Ce processus ne devrait cependant pas se traduire par des ventes d’actifs, mais plutôt par le non réinvestissement des rentrées de fonds liées aux titres échus. Environ 1’700 milliards de dollars d'actifs détenus par la Fed arrivent à échéance dans les deux prochaines années à compter de juin. A noter, comme la maturité moyenne pondérée des actifs détenus par la Fed est plus courte qu'au début de l'épisode de normalisation précédent, le bilan diminuerait plus rapidement. 

L’impact possible de ce resserrement quantitatif sur la courbe des taux américaine est à nuancer: d’une part en supposant que le déficit fédéral passe de 11% à 6% du PIB (soit une diminution des besoins de financement de 1’000 milliards), les marchés pourraient absorber à peu près la même quantité de bons du Trésor qu'en 2021; de l’autre le montant de liquidités en quête de collatéral via le programme de prise en pension pourraient être en partie redéployé pour financer les nouvelles émissions.

En parallèle, il convient de noter que malgré la rapidité de l’ajustement de la Fed, ceci ne devrait pas conduire la BCE à précipiter sa normalisation monétaire. Les pressions inflationnistes se font aussi sentir en zone euro, mais avec une forte contribution de l’énergie et une dynamique des salaires moins forte qu’aux Etats Unis. La BCE devrait continuer à rester accommodante, la fin du PEPP se faisant par un remaniement de l’APP avec probablement une extension de l’horizon de réinvestissement, tandis que les taux directeurs de la BCE devraient rester inchangés au moins jusqu’au dernier trimestre 2022. D’ici là, c’est surtout le taux de refinancement du TLTRO qui pourrait remonter de -1% à -0,5%.

Quelles implications pour les investisseurs?

La fin de l’assouplissement quantitatif (QE) et l'imminence du resserrement quantitatif (QT) aux Etats Unis devraient impacter l'appétit marginal des investisseurs pour la prise de risque face à une volatilité en hausse, mais c’est surtout la manière et la rapidité du processus qui préoccupent les marchés.

Sur les marchés obligataires, on peut anticiper une remontée des taux longs américains, bien que limitée par leur attrait relatif pour les institutionnels étrangers.
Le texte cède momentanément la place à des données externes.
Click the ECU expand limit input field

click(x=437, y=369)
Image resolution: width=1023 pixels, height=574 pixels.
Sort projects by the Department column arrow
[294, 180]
Le resserrement monétaire pourrait aussi signifier une réduction de la liquidité et un élargissement des spreads des obligations d’entreprises. Ces spreads devraient rester contenus par un cycle économique favorable avec des taux de défauts historiquement bas. 

Le dollar, qui bénéficie des anticipations de remontée des taux, et atteint parfois un pic au moment de la première hausse, pourrait néanmoins se montrer vulnérable si les anticipations de hausse de taux se modèrent. 

Sur les marchés actions, ces évolutions constituent un catalyseur pour une poursuite de la rotation du style croissance vers le style «Value» (comme nous l'avons vu au premier trimestre 2020 et depuis le début de l'année) et probablement un régime de volatilité plus élevé. Ces facteurs top down ne sont cependant pas les seuls à influer la direction des marchés, et chaque reflux des taux reste ponctuée par des mouvements d’achat sur les valeurs technologiques profitables dont les résultats trimestriels dépassent les attentes des analystes.